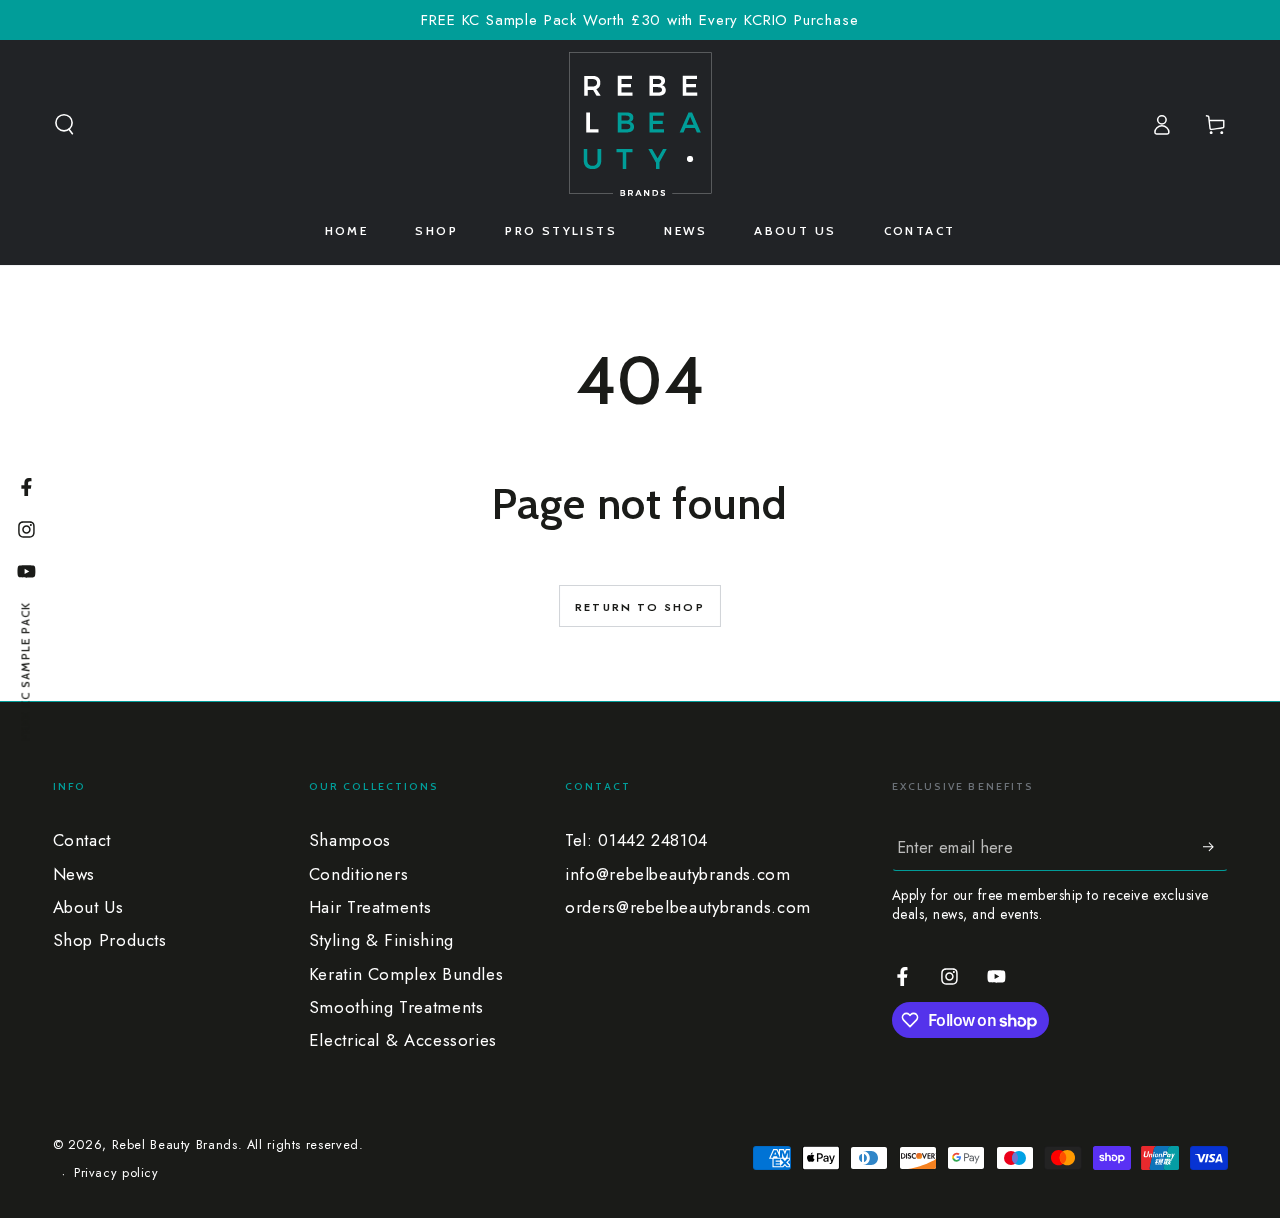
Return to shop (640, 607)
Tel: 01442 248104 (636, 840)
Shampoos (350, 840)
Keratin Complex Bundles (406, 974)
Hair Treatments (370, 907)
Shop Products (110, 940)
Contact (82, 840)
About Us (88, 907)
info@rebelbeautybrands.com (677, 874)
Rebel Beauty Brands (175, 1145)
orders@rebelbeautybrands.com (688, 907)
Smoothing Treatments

::::::

Each line from the one with "Keratin Complex Bundles (406, 974)" through the end of the entries above is to be returned word for word. Nothing else belongs in the answer.

Keratin Complex Bundles (406, 974)
Hair Treatments (370, 907)
Shop Products (110, 940)
Contact (82, 840)
About Us (88, 907)
info@rebelbeautybrands.com (677, 874)
Rebel Beauty Brands (175, 1145)
orders@rebelbeautybrands.com (688, 907)
Smoothing Treatments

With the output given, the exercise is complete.